My message to you this summer is "BE AWARE OF YOUR DOGS FEET" The pavement is hot and they are barefoot out there. I have since purchased a "Pad Toughener" product on the "DOBBS" hunting dog website. There are also booties available for working dogs that go jogging with you, etc.. One company is "MuttLuks". If your just starting to jog with your dog break his pads in slow on the pavement. They will toughen naturally but if you rush it they won't want to go on that jog anymore because it will be associated with pain. That's it for now. Happy training and enjoy your four-legged friends!

Friday, June 8, 2007

California Bill for Mandatory Spay/Neuter passed.....

For those who haven't heard, the California bill for mandatory spay/
neuter passed the house. Now it goes to the state senate. It would
be a terrible precedent for this bill to become law, guys. As
Virginia could just as easily be next. And for all of us who show we
have to keep our dogs intact. Besides, there are all kinds of health
risks to pets when spayed/neutered early.

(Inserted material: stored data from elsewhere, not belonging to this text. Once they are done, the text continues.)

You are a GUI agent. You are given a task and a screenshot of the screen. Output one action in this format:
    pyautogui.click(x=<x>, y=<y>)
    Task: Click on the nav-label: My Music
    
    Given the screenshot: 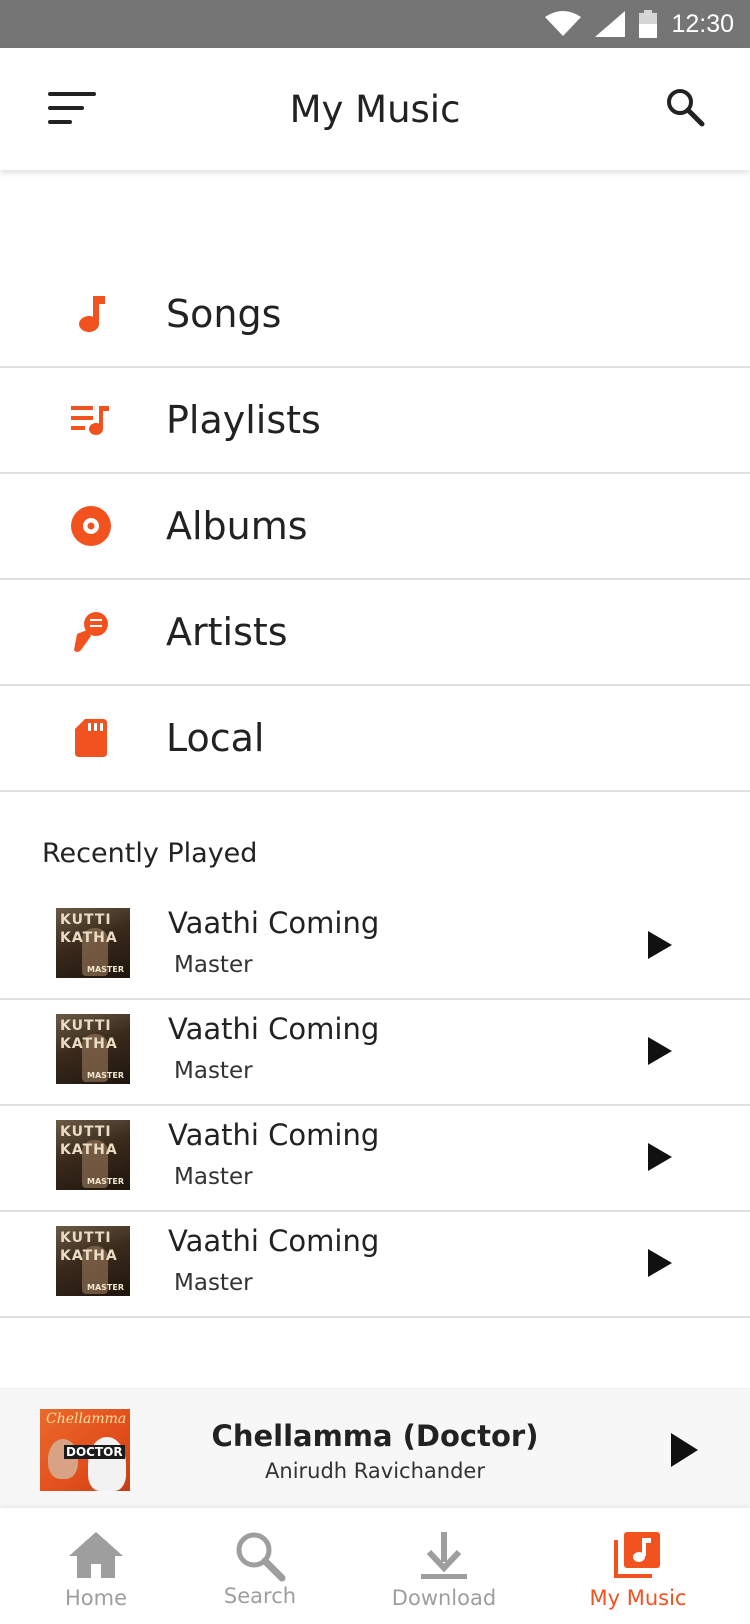 What is the action you would take?
    pyautogui.click(x=638, y=1598)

If you feel strongly that the government should stay out of our
decisions about spaying/neutering our pets, and you're tired of
legislation about dogs being crammed down our throats against our
collective opposition, here are two ways to contact the state
senators in California. This battle may be in another state, but it
is our fight too, as dog fanciers.

here is the link to senators names in CA

here are the e-mails....

it would help to print out the first link...then compare to the second
not all senators have an e-mail address

Friday, June 1, 2007

New Training Location!

As some of you already know Beyond The Leash has moved to the Roger Barkley Community Center in beautiful downtown La Canada, California. The address and directions are on our website
I'm sure that we will all enjoy this new location. There is plenty of off street parking (this was a previous problem) and we have MUCH more room for dog training. There is limited access to two atheletic fields as well as an enclosed outdoor training area for puppy classes and one on one private dog training.
For those of you that are coming for the first time, when approaching the community center building from the parking lot we are in the left corner office. I will make some type of signage to help get you to the right room. It's not really that tough. PLEASE keep your dogs on a short leash when coming to train or for a free evaluation. There are childrens' programs at this location and nobody wants to scare or upset any children or adults for that matter with an unruly jumping crazy pup or worse. Simply air on the side of caution and assume that other people are afraid of your dog even though you know he's a big lovable Teddy Bear underneath all the aggression...ha...ha. I would also like to ask that you curb your dog in a respectful way. Bring poop bags with you, pick up after your dog and take him away from the building to go pee before you bring him in. Most dogs need to take a pee break after a ten minute car ride. Even if it's just to let everyone know he's been there.